### Records supplied
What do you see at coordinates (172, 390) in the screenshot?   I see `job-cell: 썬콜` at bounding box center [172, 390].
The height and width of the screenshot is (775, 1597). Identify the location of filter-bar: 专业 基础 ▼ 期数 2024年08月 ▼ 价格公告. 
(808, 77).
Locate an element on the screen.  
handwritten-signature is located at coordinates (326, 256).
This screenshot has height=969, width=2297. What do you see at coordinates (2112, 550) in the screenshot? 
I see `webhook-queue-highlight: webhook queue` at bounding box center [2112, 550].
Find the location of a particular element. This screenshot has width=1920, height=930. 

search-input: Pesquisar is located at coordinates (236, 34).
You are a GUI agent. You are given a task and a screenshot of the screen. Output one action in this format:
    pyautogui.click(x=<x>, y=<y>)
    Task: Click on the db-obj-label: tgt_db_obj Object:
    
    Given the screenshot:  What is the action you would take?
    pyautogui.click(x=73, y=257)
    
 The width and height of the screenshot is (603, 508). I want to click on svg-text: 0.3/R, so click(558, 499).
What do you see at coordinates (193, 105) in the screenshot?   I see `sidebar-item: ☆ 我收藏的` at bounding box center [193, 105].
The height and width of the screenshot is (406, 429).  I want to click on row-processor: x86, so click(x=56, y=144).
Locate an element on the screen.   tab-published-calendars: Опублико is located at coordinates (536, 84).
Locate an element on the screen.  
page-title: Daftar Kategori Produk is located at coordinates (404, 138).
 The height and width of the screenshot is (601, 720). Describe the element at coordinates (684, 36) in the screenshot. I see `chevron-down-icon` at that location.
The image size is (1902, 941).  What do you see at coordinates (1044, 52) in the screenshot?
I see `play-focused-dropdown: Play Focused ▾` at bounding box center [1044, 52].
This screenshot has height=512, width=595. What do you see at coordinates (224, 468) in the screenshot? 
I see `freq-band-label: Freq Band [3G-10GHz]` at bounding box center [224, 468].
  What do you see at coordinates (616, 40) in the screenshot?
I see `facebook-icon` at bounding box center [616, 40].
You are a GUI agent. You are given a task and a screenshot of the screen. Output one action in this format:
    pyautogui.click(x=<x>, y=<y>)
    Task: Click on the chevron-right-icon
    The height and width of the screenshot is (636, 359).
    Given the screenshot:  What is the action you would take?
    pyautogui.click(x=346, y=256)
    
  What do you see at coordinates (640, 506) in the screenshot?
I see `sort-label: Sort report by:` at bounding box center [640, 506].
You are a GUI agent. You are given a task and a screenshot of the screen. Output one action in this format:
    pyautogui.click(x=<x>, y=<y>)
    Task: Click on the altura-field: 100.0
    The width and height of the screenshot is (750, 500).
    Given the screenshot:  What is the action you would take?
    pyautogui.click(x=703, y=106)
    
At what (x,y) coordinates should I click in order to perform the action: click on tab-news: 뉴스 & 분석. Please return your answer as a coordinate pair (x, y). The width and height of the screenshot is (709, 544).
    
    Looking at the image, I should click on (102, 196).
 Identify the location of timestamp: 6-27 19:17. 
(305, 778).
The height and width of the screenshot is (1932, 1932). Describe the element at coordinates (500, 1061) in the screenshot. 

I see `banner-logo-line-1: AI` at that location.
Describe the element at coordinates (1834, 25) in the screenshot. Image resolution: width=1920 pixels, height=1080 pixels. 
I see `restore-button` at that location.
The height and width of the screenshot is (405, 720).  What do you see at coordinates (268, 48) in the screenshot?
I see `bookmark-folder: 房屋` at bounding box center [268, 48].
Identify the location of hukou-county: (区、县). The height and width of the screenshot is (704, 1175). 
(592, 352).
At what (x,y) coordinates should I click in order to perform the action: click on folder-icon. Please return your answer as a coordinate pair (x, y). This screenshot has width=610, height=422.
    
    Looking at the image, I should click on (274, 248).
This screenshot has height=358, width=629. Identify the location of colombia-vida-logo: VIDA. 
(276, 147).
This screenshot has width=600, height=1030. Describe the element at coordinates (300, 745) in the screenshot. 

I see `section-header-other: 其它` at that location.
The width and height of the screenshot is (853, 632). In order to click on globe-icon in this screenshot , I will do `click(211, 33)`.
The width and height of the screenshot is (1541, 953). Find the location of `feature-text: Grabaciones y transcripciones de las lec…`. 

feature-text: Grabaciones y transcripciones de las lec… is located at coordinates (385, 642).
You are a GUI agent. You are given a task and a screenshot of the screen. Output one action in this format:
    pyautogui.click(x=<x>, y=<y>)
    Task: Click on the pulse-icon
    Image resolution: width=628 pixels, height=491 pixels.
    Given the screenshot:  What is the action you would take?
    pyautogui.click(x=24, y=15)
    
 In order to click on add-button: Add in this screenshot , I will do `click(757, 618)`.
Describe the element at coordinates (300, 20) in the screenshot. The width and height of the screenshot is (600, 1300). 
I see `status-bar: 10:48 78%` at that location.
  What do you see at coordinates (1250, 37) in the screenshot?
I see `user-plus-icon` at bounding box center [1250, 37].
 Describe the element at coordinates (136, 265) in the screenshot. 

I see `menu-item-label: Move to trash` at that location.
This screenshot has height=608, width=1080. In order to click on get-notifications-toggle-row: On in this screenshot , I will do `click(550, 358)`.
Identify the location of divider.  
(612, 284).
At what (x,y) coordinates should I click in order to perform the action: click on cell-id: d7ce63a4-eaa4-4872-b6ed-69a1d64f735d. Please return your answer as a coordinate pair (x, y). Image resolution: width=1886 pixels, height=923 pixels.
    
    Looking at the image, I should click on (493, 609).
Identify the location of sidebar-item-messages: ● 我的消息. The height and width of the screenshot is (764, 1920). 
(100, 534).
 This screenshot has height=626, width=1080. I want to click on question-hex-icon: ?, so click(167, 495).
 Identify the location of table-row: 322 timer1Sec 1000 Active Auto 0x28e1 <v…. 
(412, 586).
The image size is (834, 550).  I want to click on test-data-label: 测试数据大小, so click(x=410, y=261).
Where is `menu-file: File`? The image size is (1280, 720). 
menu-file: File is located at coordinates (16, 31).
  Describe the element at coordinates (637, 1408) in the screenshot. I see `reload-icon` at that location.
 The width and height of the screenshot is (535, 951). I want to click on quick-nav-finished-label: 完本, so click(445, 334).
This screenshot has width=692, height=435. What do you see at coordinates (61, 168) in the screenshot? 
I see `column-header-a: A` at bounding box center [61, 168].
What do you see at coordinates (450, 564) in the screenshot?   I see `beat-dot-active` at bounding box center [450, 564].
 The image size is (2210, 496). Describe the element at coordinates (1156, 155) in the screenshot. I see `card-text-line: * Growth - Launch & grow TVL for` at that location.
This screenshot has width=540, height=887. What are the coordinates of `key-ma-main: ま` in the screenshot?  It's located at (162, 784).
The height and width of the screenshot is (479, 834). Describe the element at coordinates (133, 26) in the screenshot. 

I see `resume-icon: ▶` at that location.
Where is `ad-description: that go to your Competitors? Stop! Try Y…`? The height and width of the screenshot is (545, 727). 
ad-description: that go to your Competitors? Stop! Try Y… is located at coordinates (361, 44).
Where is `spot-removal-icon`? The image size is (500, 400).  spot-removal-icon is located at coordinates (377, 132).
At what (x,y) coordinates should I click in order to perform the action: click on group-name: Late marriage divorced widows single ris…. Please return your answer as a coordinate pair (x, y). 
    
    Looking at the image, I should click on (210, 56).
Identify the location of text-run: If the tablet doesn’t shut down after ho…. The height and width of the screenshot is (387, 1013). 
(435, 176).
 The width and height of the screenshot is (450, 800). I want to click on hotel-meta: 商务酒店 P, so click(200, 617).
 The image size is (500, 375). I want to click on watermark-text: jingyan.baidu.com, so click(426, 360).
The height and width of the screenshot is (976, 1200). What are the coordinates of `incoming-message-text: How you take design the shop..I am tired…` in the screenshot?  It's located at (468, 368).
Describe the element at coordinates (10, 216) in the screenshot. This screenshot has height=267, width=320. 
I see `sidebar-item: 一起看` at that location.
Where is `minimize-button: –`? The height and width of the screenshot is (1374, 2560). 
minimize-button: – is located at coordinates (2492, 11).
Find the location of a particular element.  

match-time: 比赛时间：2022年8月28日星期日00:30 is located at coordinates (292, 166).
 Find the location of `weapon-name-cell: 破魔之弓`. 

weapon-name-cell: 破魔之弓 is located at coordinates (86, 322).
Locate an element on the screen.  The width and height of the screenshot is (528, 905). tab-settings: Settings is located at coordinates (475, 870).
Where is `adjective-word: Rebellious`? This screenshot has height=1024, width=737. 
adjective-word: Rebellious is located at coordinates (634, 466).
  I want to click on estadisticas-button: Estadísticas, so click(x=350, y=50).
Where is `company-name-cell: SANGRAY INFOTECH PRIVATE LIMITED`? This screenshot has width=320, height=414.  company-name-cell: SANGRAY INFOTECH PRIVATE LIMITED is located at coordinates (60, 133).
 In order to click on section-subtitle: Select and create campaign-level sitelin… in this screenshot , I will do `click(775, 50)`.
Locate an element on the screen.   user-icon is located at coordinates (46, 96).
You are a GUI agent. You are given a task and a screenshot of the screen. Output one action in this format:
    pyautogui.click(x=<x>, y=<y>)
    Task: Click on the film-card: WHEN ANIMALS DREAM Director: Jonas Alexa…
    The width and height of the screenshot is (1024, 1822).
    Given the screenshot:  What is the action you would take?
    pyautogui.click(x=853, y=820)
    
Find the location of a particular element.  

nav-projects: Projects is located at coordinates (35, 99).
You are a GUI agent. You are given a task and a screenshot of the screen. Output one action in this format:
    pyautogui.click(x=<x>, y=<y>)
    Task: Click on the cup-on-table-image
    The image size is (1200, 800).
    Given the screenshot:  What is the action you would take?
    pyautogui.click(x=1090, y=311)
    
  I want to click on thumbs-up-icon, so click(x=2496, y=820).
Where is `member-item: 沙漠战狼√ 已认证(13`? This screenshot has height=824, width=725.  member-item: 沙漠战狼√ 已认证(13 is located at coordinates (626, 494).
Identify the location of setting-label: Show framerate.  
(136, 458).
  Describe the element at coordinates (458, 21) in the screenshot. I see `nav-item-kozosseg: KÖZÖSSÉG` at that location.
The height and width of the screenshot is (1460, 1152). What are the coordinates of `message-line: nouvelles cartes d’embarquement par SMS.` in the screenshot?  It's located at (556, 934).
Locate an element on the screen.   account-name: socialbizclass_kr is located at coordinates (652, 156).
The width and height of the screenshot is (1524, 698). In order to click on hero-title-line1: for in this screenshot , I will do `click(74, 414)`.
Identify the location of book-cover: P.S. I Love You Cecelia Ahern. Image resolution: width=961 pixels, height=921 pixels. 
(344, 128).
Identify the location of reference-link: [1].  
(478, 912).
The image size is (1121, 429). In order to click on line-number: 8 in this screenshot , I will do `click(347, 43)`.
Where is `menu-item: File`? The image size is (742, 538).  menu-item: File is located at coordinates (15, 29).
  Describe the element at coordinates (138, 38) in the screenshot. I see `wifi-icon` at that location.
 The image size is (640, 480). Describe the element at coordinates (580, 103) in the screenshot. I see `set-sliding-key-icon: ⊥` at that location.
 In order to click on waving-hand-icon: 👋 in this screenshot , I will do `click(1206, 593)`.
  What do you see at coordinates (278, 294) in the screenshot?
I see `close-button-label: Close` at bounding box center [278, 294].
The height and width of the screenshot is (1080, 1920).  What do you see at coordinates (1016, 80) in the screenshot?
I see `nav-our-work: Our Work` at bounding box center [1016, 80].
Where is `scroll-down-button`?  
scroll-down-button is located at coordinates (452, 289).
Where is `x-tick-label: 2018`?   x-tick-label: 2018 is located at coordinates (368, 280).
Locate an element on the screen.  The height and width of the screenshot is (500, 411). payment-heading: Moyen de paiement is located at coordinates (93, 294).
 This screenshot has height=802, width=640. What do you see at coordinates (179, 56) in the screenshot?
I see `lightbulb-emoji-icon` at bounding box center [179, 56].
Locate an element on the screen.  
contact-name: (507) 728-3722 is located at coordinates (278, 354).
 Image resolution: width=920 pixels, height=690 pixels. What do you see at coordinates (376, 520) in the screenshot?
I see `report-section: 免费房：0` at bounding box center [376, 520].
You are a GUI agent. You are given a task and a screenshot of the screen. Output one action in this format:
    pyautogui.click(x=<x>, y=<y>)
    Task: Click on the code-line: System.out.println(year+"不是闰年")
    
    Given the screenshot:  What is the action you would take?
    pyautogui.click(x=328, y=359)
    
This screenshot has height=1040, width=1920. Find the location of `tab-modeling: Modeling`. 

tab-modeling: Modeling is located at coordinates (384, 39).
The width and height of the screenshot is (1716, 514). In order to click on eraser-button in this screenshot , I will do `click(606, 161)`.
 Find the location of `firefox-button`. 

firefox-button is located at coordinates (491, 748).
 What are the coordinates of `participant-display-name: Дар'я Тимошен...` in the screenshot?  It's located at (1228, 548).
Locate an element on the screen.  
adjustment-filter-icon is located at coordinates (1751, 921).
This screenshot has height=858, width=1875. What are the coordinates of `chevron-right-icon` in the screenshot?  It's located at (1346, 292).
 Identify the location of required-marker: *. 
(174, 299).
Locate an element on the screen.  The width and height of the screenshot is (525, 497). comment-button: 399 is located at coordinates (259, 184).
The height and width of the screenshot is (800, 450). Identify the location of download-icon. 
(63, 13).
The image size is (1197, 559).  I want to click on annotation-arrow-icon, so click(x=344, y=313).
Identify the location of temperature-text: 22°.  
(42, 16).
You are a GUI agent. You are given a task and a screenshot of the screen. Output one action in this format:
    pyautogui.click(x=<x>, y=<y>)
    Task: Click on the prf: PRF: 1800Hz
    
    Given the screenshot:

### About this exercise
Can you update everything from the line containing "In order to click on section-subtitle: Select" down to the line containing "(478, 912)." in the listing above, putting "Find the position of" in place of "Identify the location of" and leaving the rest unchanged?

### Output
 In order to click on section-subtitle: Select and create campaign-level sitelin… in this screenshot , I will do `click(775, 50)`.
Locate an element on the screen.   user-icon is located at coordinates (46, 96).
You are a GUI agent. You are given a task and a screenshot of the screen. Output one action in this format:
    pyautogui.click(x=<x>, y=<y>)
    Task: Click on the film-card: WHEN ANIMALS DREAM Director: Jonas Alexa…
    The width and height of the screenshot is (1024, 1822).
    Given the screenshot:  What is the action you would take?
    pyautogui.click(x=853, y=820)
    
Find the location of a particular element.  

nav-projects: Projects is located at coordinates (35, 99).
You are a GUI agent. You are given a task and a screenshot of the screen. Output one action in this format:
    pyautogui.click(x=<x>, y=<y>)
    Task: Click on the cup-on-table-image
    The image size is (1200, 800).
    Given the screenshot:  What is the action you would take?
    pyautogui.click(x=1090, y=311)
    
  I want to click on thumbs-up-icon, so click(x=2496, y=820).
Where is `member-item: 沙漠战狼√ 已认证(13`? This screenshot has height=824, width=725.  member-item: 沙漠战狼√ 已认证(13 is located at coordinates (626, 494).
Find the position of setting-label: Show framerate.  
(136, 458).
  Describe the element at coordinates (458, 21) in the screenshot. I see `nav-item-kozosseg: KÖZÖSSÉG` at that location.
The height and width of the screenshot is (1460, 1152). What are the coordinates of `message-line: nouvelles cartes d’embarquement par SMS.` in the screenshot?  It's located at (556, 934).
Locate an element on the screen.   account-name: socialbizclass_kr is located at coordinates (652, 156).
The width and height of the screenshot is (1524, 698). In order to click on hero-title-line1: for in this screenshot , I will do `click(74, 414)`.
Find the position of book-cover: P.S. I Love You Cecelia Ahern. Image resolution: width=961 pixels, height=921 pixels. 
(344, 128).
Find the position of reference-link: [1].  
(478, 912).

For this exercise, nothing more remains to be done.